**Aim**.
Extract every line of the records below that contains the string "screenshot", matching case exactly.

Stored records:
## START

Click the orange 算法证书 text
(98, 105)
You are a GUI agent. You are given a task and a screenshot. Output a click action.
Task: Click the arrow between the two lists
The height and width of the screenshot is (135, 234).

## END

**Complete answer**.
You are a GUI agent. You are given a task and a screenshot. Output a click action.
The height and width of the screenshot is (135, 234).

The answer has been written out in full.